To efficiently implement digitization of business processes, a combination of state-of-the-art software architecture, smart sensors and satellite data, warehouse and transport management software with intuitive user interface and automatic planning processes in real time for the entire intralogistics can be perfect adapted to you.
In addition to navigation systems, the Automatic Identification System (AIS) is also a satellite-based application. AIS messages include a unique identifier as well as positioning, course and speed data together with many other types of information and are exchanged between ships so that captains can plan their routes ahead and avoid collisions at sea.
Earth observation can also ensure greater safety in the rail industry.
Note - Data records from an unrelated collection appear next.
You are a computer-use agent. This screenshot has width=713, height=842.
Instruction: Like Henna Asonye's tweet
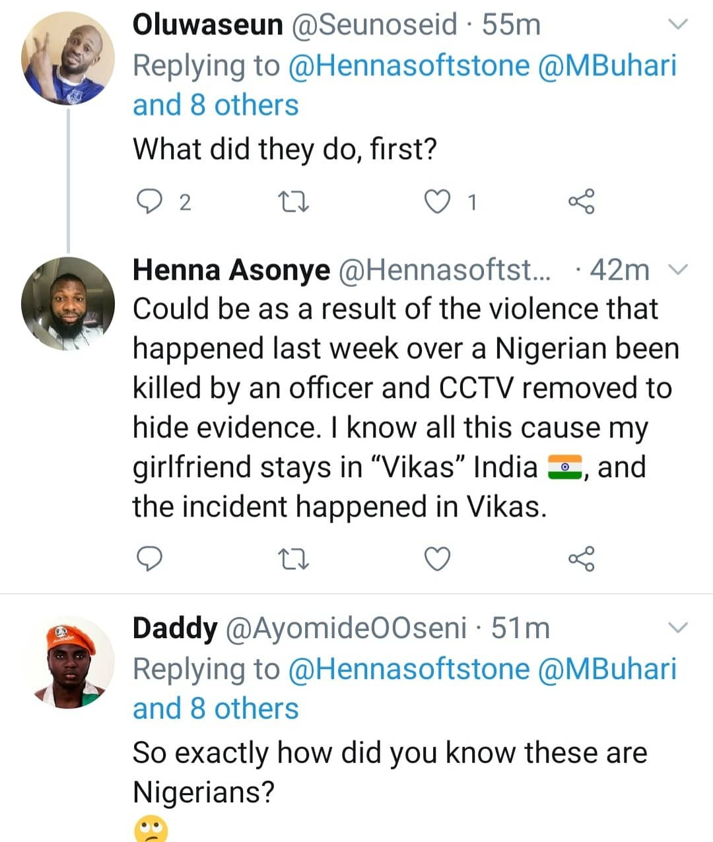tap(436, 560)
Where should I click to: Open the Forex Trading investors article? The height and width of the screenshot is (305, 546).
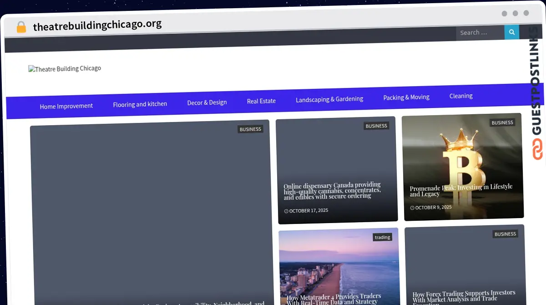point(464,295)
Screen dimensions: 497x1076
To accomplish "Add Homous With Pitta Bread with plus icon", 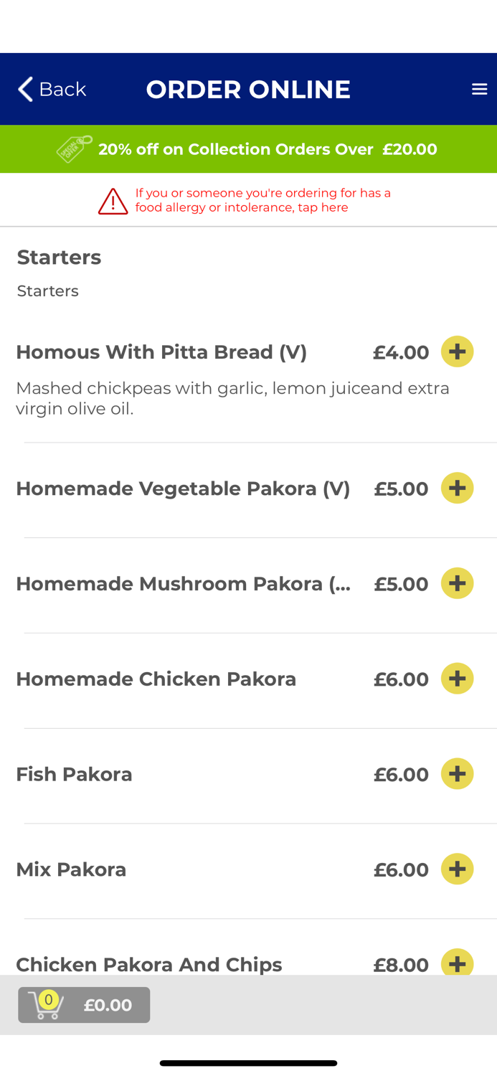I will tap(458, 351).
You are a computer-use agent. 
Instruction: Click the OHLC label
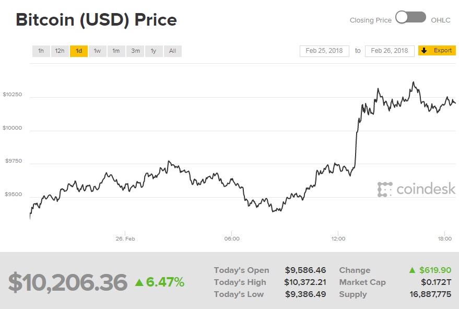[x=441, y=20]
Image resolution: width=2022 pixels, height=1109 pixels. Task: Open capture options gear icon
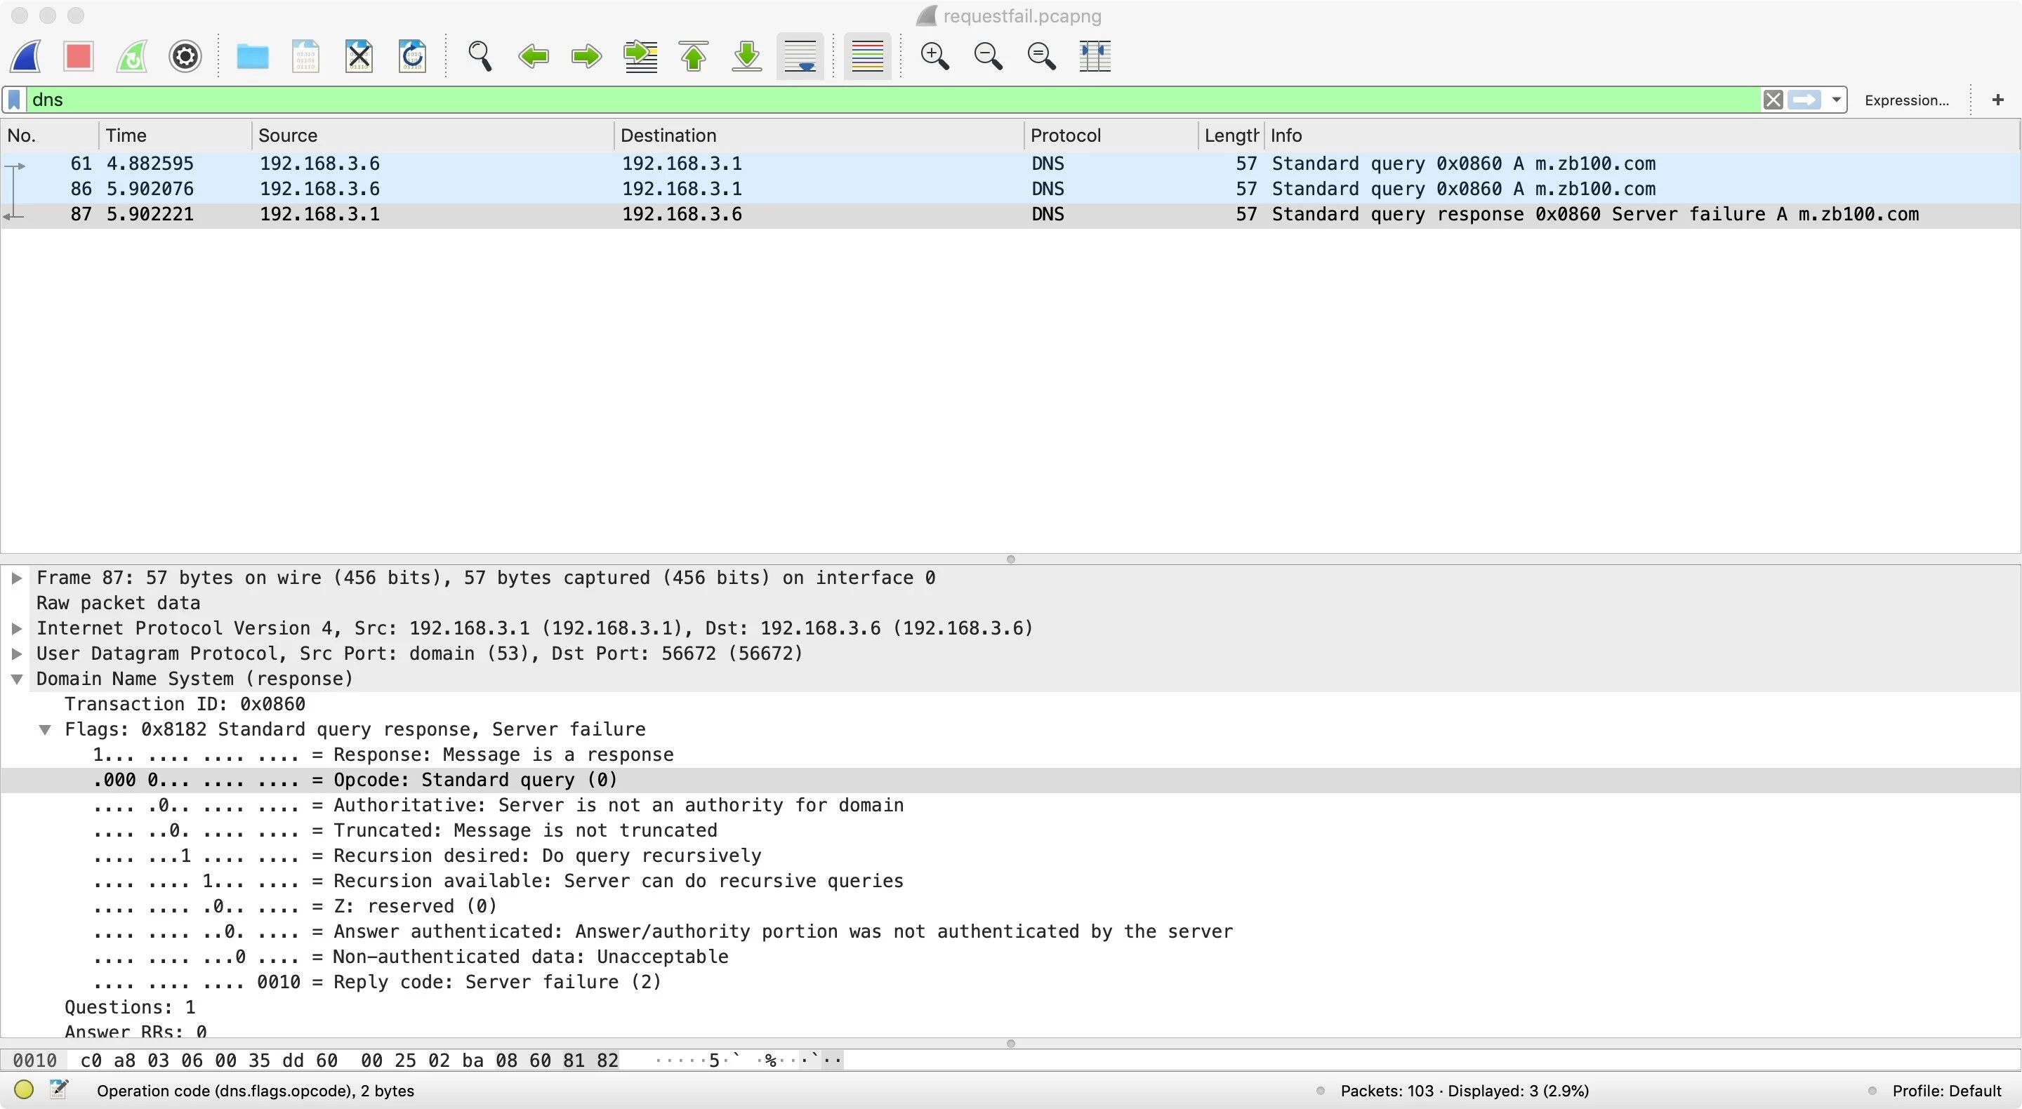(185, 56)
For example, satellite monitoring of tracks can detect fallen trees at an early stage. Satellite data can also help in the planning of construction projects or in monitoring the communications infrastructure. The goal is always to ensure the most efficient rail operations possible.
Climate change is one of the greatest challenges facing humanity in the 21st century. Satellite data helps to track important climate indicators, such as heat islands in cities, green areas, forest cover, vegetation types, surface reflectivity (albedo), heat distribution, fire hazards, cold air flows and much more. As well as this, the use of satellite data through simulation (for example, of an urban area) allows past and future climate strategies to be evaluated and benchmarked.
With the help of LogTwin, all your intralogistics processes can be mapped digitally in 3D in real time and there is no need to scan goods movements at all. You no longer need to use a sheet of paper - neither for marking the goods nor for managing them. The system knows at all times where your goods are located, thus reducing search times on the premises to zero - both inside and outside. Storage areas can be flexibly processed at any time, storage scenarios can be periodically pre-planned automatically and transport orders can be created automatically. Transform your intralogistics with OHB LogTwin.
Europe's metropolises are increasingly suffering from the consequences of climate change. In particular, prolonged heat waves pose a threat to the health of the population. To counter this threat, it is important to understand its causes and identify suitable countermeasures in good time. Against this background, the EU is funding the project "Next Generation City Climate Services Using Advanced Weather Models and Emerging Data Sources", in short: CityCLIM, in the Horizon 2020 program. The aim of the project is to develop a cloud-based data platform that provides various weather and climate services specifically for cities based on data from weather models, earth observation and ground measurements. Implementation is being carried out by a consortium of companies in collaboration with scientific working groups and four selected European model cities.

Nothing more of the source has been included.